Advantages over what? The requirements take no position on HTTP  
protocol vs. any other resolution method (including sameAs, DNS,  
LSID, handle, info:, CORBA, dewey decimal, ...).

Clearly there are differences of opinion about definitions, so we  
need to be somewhat careful about this. You can define your internal  
terms as you like, but as soon as you use sameAs (or equivalentClass  
etc.) in order to communicate with me, you are making a very strong  
statement - that the things you've said about the thing you're  
talking about are true of the thing I would talk about using the  
shared term. We have to have a shared understanding to communicate.  
We may not share a definition, but we have to share some aspect of  
meaning or use of the term, and I would say that has to be documented  
somewhere.  When you assert sameAs, this is a matter of judgment or  
hypothesis, and you and I might argue about it as we'd argue about  
any kind of assertion in science; but if we don't have a starting  
point, an agreement on what minimally required of *any* description  
(your "definition") you OR I make, we won't have any basis for  
disagreement.  (Just as in this discussion!)

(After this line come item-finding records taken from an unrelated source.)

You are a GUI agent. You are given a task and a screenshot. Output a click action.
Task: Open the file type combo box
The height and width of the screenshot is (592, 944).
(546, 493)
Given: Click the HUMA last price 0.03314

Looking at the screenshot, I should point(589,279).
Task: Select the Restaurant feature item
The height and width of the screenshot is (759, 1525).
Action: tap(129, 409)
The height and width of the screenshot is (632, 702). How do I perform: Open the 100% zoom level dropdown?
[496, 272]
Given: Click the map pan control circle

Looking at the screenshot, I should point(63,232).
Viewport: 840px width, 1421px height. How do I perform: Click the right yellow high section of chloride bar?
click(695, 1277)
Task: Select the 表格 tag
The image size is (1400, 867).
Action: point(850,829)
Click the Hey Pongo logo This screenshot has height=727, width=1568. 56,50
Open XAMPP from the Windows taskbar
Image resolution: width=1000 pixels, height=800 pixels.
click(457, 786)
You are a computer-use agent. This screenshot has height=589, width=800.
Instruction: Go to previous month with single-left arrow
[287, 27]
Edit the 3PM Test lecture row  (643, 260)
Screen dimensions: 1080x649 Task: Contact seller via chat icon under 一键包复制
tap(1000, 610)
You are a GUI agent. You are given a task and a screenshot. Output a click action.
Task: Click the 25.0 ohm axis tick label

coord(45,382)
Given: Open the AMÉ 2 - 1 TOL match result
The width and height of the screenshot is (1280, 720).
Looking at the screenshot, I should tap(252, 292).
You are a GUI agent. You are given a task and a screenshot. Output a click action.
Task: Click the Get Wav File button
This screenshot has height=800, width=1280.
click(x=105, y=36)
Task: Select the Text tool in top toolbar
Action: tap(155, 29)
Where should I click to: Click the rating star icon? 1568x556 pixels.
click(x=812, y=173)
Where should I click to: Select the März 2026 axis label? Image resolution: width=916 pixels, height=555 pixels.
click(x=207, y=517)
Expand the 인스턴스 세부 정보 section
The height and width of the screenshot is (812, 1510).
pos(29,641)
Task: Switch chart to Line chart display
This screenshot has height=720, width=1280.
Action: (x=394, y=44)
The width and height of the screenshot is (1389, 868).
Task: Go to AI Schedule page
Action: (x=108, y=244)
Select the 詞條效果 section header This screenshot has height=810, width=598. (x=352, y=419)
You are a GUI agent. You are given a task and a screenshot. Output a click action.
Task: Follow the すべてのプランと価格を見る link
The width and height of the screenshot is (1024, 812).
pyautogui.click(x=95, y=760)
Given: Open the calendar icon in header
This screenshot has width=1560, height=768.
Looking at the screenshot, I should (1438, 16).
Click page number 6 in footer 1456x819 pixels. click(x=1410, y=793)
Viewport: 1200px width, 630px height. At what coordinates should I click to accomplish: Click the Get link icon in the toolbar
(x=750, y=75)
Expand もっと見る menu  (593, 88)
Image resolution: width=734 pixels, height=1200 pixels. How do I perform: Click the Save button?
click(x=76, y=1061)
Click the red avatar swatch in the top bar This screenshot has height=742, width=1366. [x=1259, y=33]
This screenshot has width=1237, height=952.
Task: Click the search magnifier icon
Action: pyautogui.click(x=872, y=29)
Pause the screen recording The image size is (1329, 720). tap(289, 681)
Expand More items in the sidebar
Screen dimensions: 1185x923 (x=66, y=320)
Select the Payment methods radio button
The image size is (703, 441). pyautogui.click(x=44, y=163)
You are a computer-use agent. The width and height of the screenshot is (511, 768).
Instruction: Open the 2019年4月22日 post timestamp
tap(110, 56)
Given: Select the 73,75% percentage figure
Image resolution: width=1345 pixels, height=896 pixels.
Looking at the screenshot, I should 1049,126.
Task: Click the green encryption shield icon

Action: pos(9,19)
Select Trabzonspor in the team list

We agree that if definitions are different then different terms are  
needed; I think that's the effect of "matched to one's institution"  
which I agree is a good safe position. If we have a quarrel here it  
is probably tactical, or maybe about what "definition" means as  
opposed to description, not fundamental.

> Follows the process of how knowledge is developed, ie, someone comes
> up with an idea and develops it themselves with citations to outside
> publications.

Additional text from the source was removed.